I've asked Google if there has been a security breach and will update this thread once I receive a response.
[edited by: Robert_Charlton at 6:35 pm (utc) on May 14, 2008]
[edit reason] changed to example.com [/edit]
| 2:59 am on May 26, 2008 (gmt 0)|
Matt Cutts made a very informative blog post today about the steps Google recently tried to take when they detected a hacked website.
|We sent an email to [four different addresses at your domain] and a gmail.com address...with a subject line of Removal from Googles index. I believe if you had logged into our webmaster console at google.com/webmasters and proved that you owned [the website], we also would have left a message waiting for you there as well. |
The post also contains an example of the kind of detailed information that Google sent - including a long list of the specific hidden text. Now THAT'S helpful.
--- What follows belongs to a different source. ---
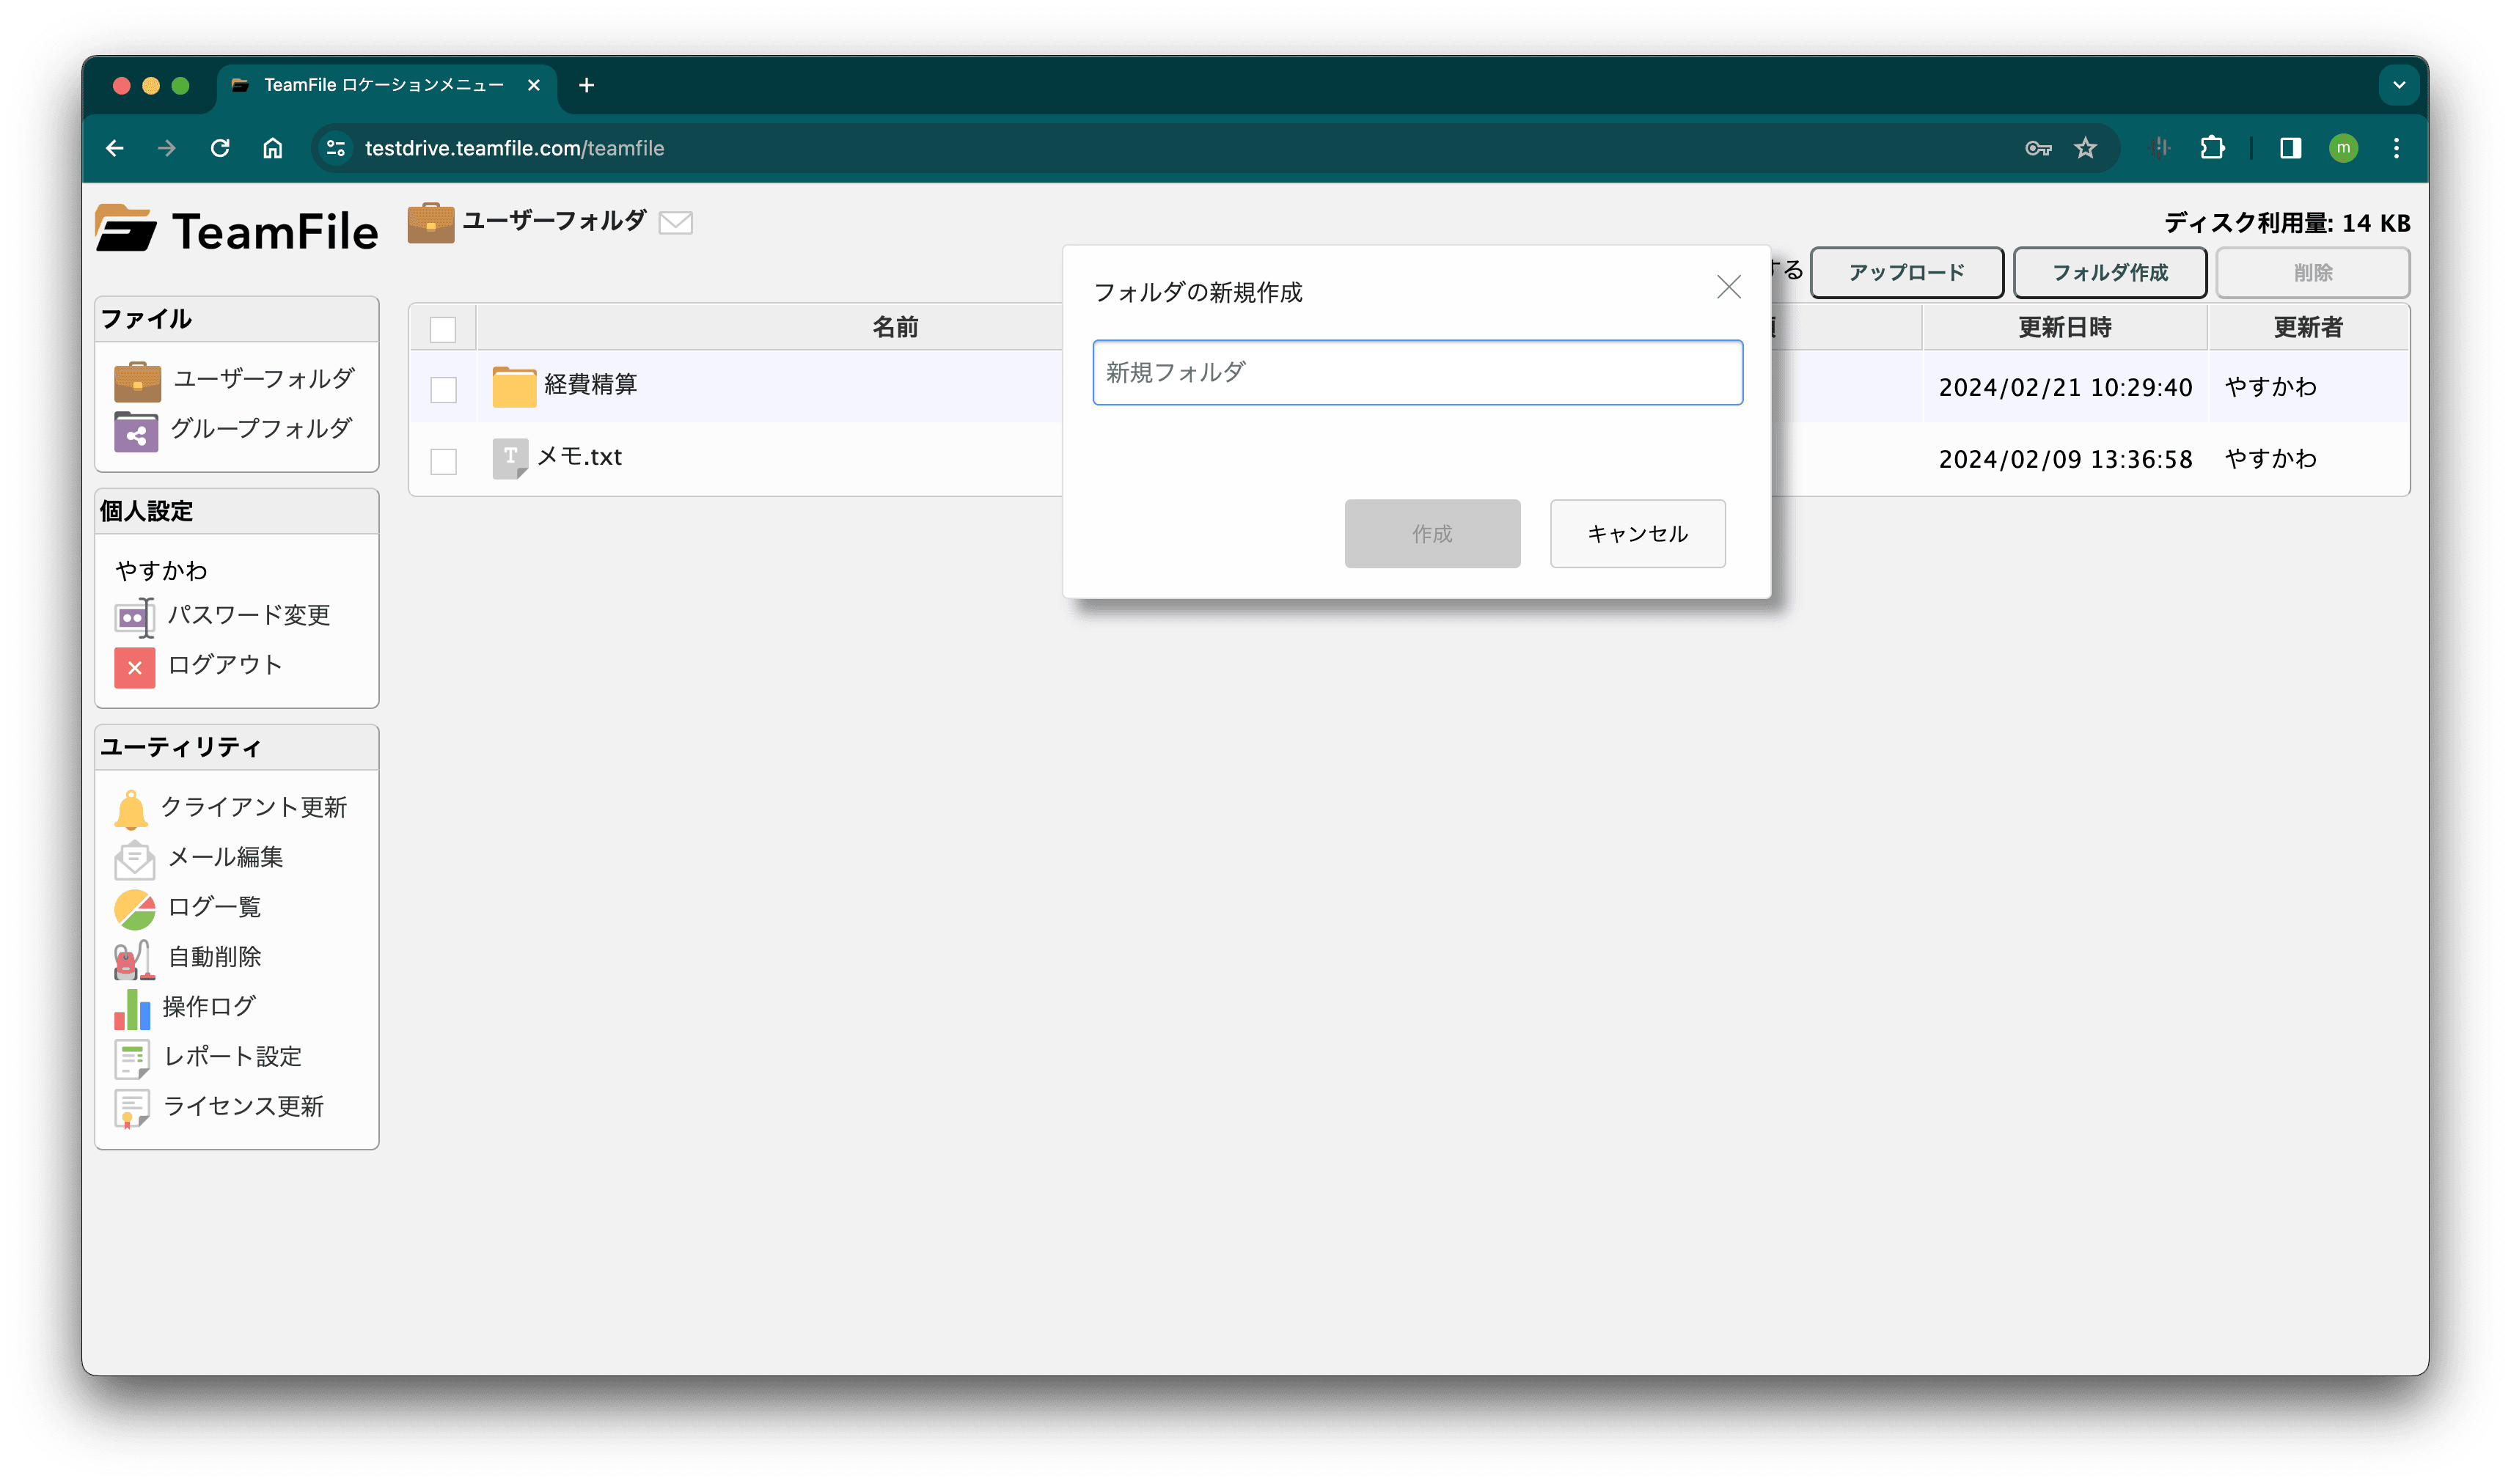Screen dimensions: 2511x1484
Task: Open the Group Folder share icon
Action: [x=136, y=432]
Matt confirms that Google tries to reinstate hacked sites in a rapid fashion once the problem is fixed. From what he says, it does sound like a "hacked site" flag gets set and then needs to be removed manually, so Reconsideration Request sounds like an essential part of the process.
| 9:48 am on Jun 8, 2008 (gmt 0)|
Ok, just thought I would give you an update about what happened to my blog.
Google said the site (blog) would be removed for 30 days. They were right, after 30 days the blog has reappeared, true to their word!
As I mentioned I contacted them to say it was the work of a spammer and I fixed the issue by upgrading the blog software.
The only other thing is that the main site, number one for so long, actually dropped to number three in the SERPS for the main keywords.
I am not sure if this is related to the blog part falling out but anyway traffic has not been affected!
A lesson learned.
| 9:56 am on Jun 8, 2008 (gmt 0)|
This hack also affects the latest version of that widely used blog software. There are some interesting ongoing discussions elsewhere about how to fix the issue the sites that the hack redirects to. Yahoo or MSN it!